Caso a rescisão do contrato seja com justa causa, e tendo o empregado um diagnóstico de depressão, há a possibilidade de reversão pela Justiça do Trabalho:

 

JUSTA CAUSA – DESÍDIA – DEPRESSÃO – ART. 482, E, DA CLT. O trabalhador Acometido de quadro depressivo agudo não se enquadra como desidioso, nos moldes exigidos pelo art. 482, e, da CLT, por lhe faltar a ação volutiva de ser negligente, imprudente ou imperito na execução de suas funções [grifo nosso]. (TRT-24 00004887220115240002, Relator: NICANOR DE ARAÚJO LIMA, 2ª TURMA, Data de Publicação: 31/01/2012)

 

Assim, nesses casos, o melhor a fazer é procurar uma adaptação das atividades do empregado, respeitando a sua condição.

 

Considerações Finais

 

O presente artigo descreveu algumas características da Depressão trazendo julgados sobre o tema.

Essa é uma doença que muitas vezes não é encarada como tal, o que dificulta um olhar mais direcionado para os indivíduos, de modo a proporcionar uma melhor qualidade de vida e também o exercício efetivo de direitos.

 

[i]  Relatório disponível em: http://www.who.int/eportuguese/publications/pt/

[ii]  A desídia consta como uma das causas da demissão por justa causa pelo empregador (alínea “e”, do art. 482, da CLT)

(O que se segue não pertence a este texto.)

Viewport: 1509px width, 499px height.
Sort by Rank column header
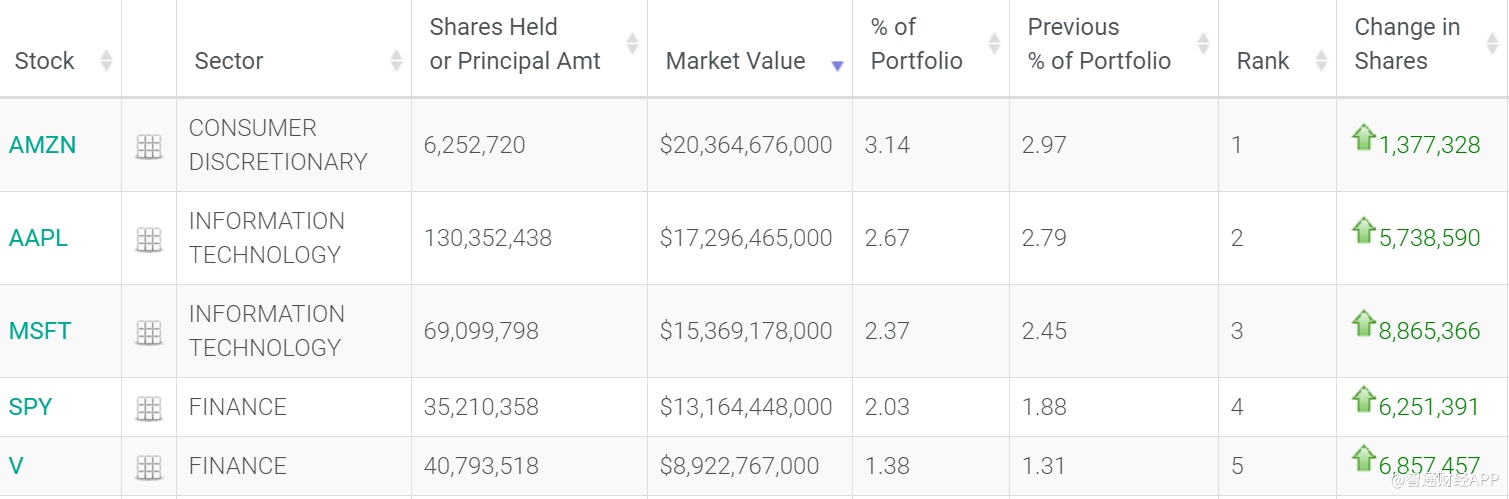click(x=1321, y=61)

[iii] OSWALDO, Yeda Cirera. VULNERABILIDADE AO ESTRESSE NO TRABALHO, COPING, DEPRESSÃO E QUALIDADE DE VIDA:: EVIDÊNCIAS DE VALIDADE.. 2009. 103 f. Tese (Doutorado) – Curso de Programa de Pósgraduação Stricto Sensu em Psicologia, Universidade de São Francisco, Itatiba, 2009.

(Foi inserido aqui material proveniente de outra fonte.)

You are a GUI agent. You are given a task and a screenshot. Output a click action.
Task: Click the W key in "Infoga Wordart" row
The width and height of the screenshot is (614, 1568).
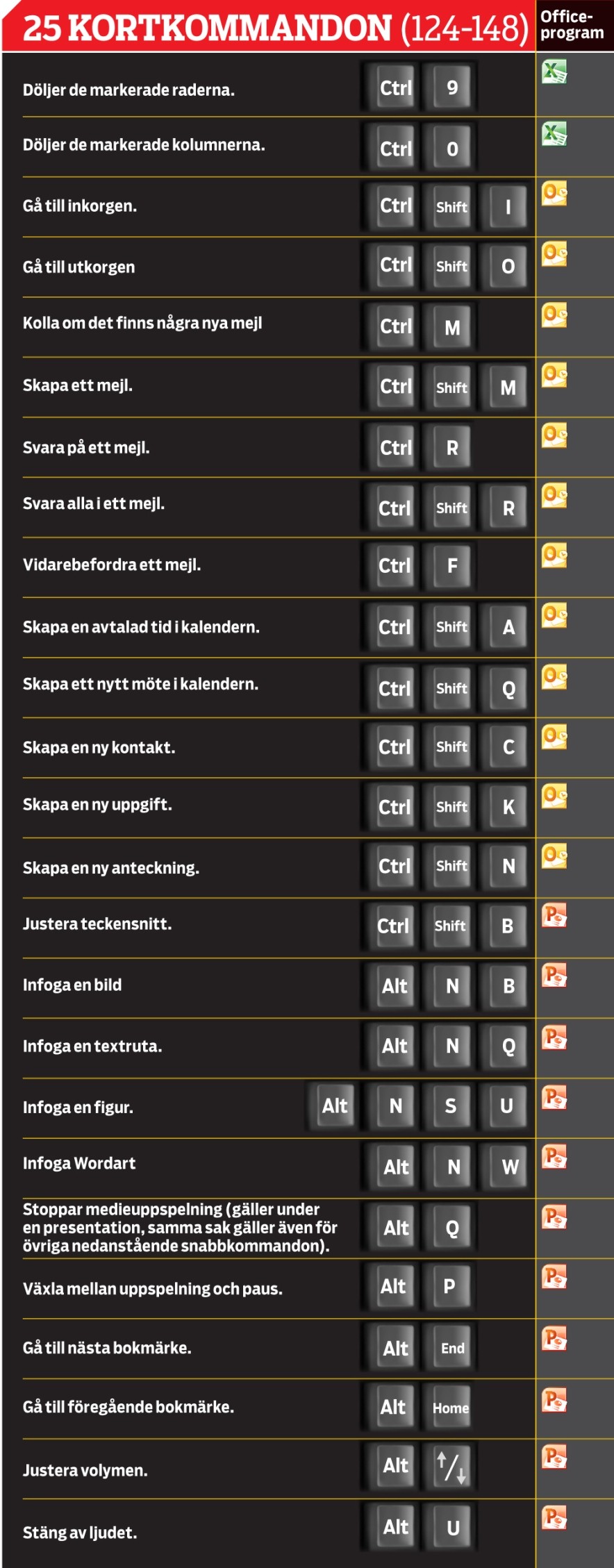pyautogui.click(x=510, y=1167)
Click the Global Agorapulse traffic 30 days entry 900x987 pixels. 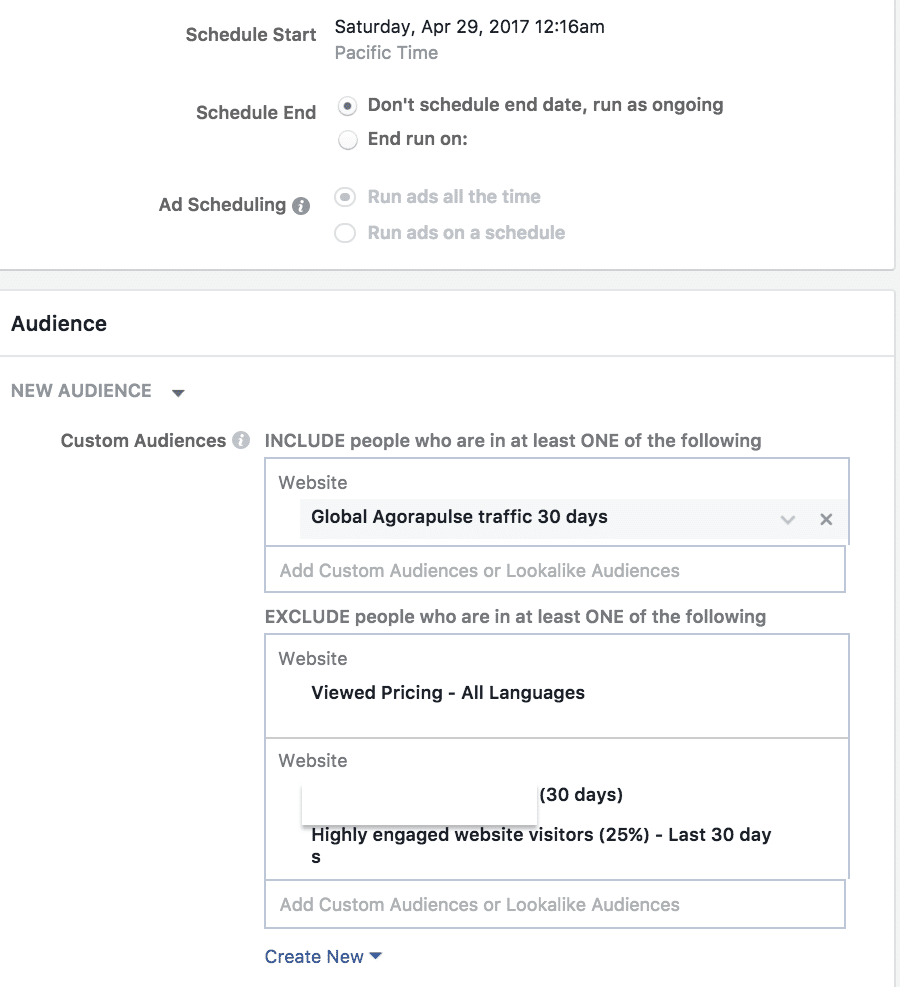point(459,517)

[iv]  O conceito foi elaborado com base nas orientações da  Organização Mundial de Saúde e da American Psychiatric Association.

[v] SOLOMON, Andrew. O demônio do meio-dia: uma anatomia da depressão. Rio de Janeiro: Companhia das Letras, 2003.

[vi]  O seguinte julgado descreve essas situações: DOENÇA OCUPACIONAL. AUSÊNCIA DE PROVAS ROBUSTAS ACERCA DA CONCAUSALIDADE E DA CULPA DA EMPRESA. Afastada a possibilidade de o trabalho desenvolvido na empresa ter atuado como concausa para o aparecimento ou agravamento da doença, e, ainda, não havendo provas capazes de demonstrar a culpa da empregadora, não prospera o pleito indenizatório. (TRT18, RO – 0001253-45.2010.5.18.0002, Rel. GENTIL PIO DE OLIVEIRA, 1ª TURMA, 15/06/2012) (TRT-18 – RO: 00012534520105180002 GO 0001253-45.2010.5.18.0002, Relator: GENTIL PIO DE OLIVEIRA, Data de Julgamento: 15/06/2012, 1ª TURMA)

[vii] Yeda Oswaldo (2009) descreve as principais classificações propostas por Mackinnon e Michels (A Entrevista Psiquiátrica. 2. ed. Porto Alegre: Artes Médicas.1992): “• Depressão menor ou distimia, caracterizada por um mau-humor crônico, com duração de, aproximadamente, dois anos, onde o indivíduo não sofre tantos prejuízos sociais, todavia ocorre significativa falta de prazer diante da vida; • Depressão reativa ou secundária, que se refere a 60% dos quadros depressivos, surgindo em situações estressoras, como por exemplo, perda e luto, doenças graves; • Depressão dissimulada ou equivalente, onde os pacientes apresentam sintomas típicos da depressão, mas negam seu componente afetivo, expressando somente os sintomas somáticos. • Depressão maior ou unipolar, que corresponde a 25% de todas as depressões, sendo caracterizada por episódios depressivos em períodos variáveis da vida do indivíduo, onde estes são geneticamente predispostos à doença. • Transtorno de humor bipolar, que é caracterizado por episódios depressivos alternados com fases de mania. Na fase maníaca, o indivíduo tem o seu raciocínio e sua capacidade de julgamento alterado, bem como seu comportamento social.”